:: Records ::

□ □ □ □ □

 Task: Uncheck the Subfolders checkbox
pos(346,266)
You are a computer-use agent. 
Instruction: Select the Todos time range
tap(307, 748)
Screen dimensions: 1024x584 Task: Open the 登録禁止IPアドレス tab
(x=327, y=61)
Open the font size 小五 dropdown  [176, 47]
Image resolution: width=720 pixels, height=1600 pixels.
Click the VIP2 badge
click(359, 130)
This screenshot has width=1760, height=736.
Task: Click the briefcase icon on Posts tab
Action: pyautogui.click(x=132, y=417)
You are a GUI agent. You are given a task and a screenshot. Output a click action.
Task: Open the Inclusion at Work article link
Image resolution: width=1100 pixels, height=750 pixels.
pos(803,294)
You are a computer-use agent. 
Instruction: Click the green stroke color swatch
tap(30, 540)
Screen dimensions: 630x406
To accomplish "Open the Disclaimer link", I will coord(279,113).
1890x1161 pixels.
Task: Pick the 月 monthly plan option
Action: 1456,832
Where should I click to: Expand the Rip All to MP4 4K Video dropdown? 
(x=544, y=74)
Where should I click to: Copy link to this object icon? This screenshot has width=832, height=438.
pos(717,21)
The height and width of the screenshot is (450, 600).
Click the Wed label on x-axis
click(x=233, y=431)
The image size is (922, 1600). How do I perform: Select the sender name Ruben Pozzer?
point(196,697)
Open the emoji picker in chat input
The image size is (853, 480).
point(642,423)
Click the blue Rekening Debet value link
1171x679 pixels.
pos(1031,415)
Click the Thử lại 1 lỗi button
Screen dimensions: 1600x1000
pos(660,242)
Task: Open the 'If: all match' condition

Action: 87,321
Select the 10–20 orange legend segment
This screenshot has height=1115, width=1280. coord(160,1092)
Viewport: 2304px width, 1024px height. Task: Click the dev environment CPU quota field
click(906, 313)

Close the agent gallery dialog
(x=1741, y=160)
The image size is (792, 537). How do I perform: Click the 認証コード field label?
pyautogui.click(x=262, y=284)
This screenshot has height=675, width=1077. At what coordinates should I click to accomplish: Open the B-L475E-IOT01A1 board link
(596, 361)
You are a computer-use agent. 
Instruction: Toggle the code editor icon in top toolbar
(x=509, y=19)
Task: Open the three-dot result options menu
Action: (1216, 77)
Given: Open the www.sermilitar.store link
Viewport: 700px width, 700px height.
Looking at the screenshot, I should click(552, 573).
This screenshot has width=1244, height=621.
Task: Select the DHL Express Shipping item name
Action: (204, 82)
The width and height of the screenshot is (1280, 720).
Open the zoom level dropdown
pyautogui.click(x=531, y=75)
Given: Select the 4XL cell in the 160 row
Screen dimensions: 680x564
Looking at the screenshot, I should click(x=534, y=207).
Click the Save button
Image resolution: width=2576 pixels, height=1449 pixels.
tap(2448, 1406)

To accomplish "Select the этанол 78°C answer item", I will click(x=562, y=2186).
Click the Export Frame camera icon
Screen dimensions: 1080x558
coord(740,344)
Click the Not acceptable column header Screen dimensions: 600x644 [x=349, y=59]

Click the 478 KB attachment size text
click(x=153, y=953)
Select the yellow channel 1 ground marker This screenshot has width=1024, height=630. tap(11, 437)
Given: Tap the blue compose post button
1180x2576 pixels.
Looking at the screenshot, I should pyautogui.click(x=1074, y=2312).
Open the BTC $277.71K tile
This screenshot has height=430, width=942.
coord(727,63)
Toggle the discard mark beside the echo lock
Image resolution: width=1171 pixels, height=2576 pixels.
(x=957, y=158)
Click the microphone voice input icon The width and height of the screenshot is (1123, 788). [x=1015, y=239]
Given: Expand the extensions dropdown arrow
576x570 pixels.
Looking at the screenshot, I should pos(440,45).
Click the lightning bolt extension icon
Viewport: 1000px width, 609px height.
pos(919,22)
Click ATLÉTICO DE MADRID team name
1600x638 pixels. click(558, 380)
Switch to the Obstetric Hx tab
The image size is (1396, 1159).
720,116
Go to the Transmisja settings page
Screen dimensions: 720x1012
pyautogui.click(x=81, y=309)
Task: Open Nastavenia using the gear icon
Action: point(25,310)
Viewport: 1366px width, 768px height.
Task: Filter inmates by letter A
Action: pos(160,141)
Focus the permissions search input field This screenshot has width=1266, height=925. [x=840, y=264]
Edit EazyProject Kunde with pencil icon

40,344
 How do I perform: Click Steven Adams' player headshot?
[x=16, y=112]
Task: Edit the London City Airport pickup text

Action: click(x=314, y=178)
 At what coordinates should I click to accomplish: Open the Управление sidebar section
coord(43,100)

□ □ □ □ □

:: Exercise directions ::
Transcribe all of the material exactly. Omit nothing.

:: Result for this exercise ::
 Task: Uncheck the Subfolders checkbox
pos(346,266)
You are a computer-use agent. 
Instruction: Select the Todos time range
tap(307, 748)
Screen dimensions: 1024x584 Task: Open the 登録禁止IPアドレス tab
(x=327, y=61)
Open the font size 小五 dropdown  [176, 47]
Image resolution: width=720 pixels, height=1600 pixels.
Click the VIP2 badge
click(359, 130)
This screenshot has width=1760, height=736.
Task: Click the briefcase icon on Posts tab
Action: pyautogui.click(x=132, y=417)
You are a GUI agent. You are given a task and a screenshot. Output a click action.
Task: Open the Inclusion at Work article link
Image resolution: width=1100 pixels, height=750 pixels.
pos(803,294)
You are a computer-use agent. 
Instruction: Click the green stroke color swatch
tap(30, 540)
Screen dimensions: 630x406
To accomplish "Open the Disclaimer link", I will coord(279,113).
1890x1161 pixels.
Task: Pick the 月 monthly plan option
Action: 1456,832
Where should I click to: Expand the Rip All to MP4 4K Video dropdown? 
(x=544, y=74)
Where should I click to: Copy link to this object icon? This screenshot has width=832, height=438.
pos(717,21)
The height and width of the screenshot is (450, 600).
Click the Wed label on x-axis
click(x=233, y=431)
The image size is (922, 1600). How do I perform: Select the sender name Ruben Pozzer?
point(196,697)
Open the emoji picker in chat input
The image size is (853, 480).
point(642,423)
Click the blue Rekening Debet value link
1171x679 pixels.
pos(1031,415)
Click the Thử lại 1 lỗi button
Screen dimensions: 1600x1000
pos(660,242)
Task: Open the 'If: all match' condition

Action: 87,321
Select the 10–20 orange legend segment
This screenshot has height=1115, width=1280. coord(160,1092)
Viewport: 2304px width, 1024px height. Task: Click the dev environment CPU quota field
click(906, 313)

Close the agent gallery dialog
(x=1741, y=160)
The image size is (792, 537). How do I perform: Click the 認証コード field label?
pyautogui.click(x=262, y=284)
This screenshot has height=675, width=1077. At what coordinates should I click to accomplish: Open the B-L475E-IOT01A1 board link
(596, 361)
You are a computer-use agent. 
Instruction: Toggle the code editor icon in top toolbar
(x=509, y=19)
Task: Open the three-dot result options menu
Action: (1216, 77)
Given: Open the www.sermilitar.store link
Viewport: 700px width, 700px height.
Looking at the screenshot, I should click(552, 573).
This screenshot has width=1244, height=621.
Task: Select the DHL Express Shipping item name
Action: (204, 82)
The width and height of the screenshot is (1280, 720).
Open the zoom level dropdown
pyautogui.click(x=531, y=75)
Given: Select the 4XL cell in the 160 row
Screen dimensions: 680x564
Looking at the screenshot, I should click(x=534, y=207).
Click the Save button
Image resolution: width=2576 pixels, height=1449 pixels.
tap(2448, 1406)

To accomplish "Select the этанол 78°C answer item", I will click(x=562, y=2186).
Click the Export Frame camera icon
Screen dimensions: 1080x558
coord(740,344)
Click the Not acceptable column header Screen dimensions: 600x644 [x=349, y=59]

Click the 478 KB attachment size text
click(x=153, y=953)
Select the yellow channel 1 ground marker This screenshot has width=1024, height=630. tap(11, 437)
Given: Tap the blue compose post button
1180x2576 pixels.
Looking at the screenshot, I should pyautogui.click(x=1074, y=2312).
Open the BTC $277.71K tile
This screenshot has height=430, width=942.
coord(727,63)
Toggle the discard mark beside the echo lock
Image resolution: width=1171 pixels, height=2576 pixels.
(x=957, y=158)
Click the microphone voice input icon The width and height of the screenshot is (1123, 788). [x=1015, y=239]
Given: Expand the extensions dropdown arrow
576x570 pixels.
Looking at the screenshot, I should pos(440,45).
Click the lightning bolt extension icon
Viewport: 1000px width, 609px height.
pos(919,22)
Click ATLÉTICO DE MADRID team name
1600x638 pixels. click(558, 380)
Switch to the Obstetric Hx tab
The image size is (1396, 1159).
720,116
Go to the Transmisja settings page
Screen dimensions: 720x1012
pyautogui.click(x=81, y=309)
Task: Open Nastavenia using the gear icon
Action: point(25,310)
Viewport: 1366px width, 768px height.
Task: Filter inmates by letter A
Action: pos(160,141)
Focus the permissions search input field This screenshot has width=1266, height=925. [x=840, y=264]
Edit EazyProject Kunde with pencil icon

40,344
 How do I perform: Click Steven Adams' player headshot?
[x=16, y=112]
Task: Edit the London City Airport pickup text

Action: click(x=314, y=178)
 At what coordinates should I click to accomplish: Open the Управление sidebar section
coord(43,100)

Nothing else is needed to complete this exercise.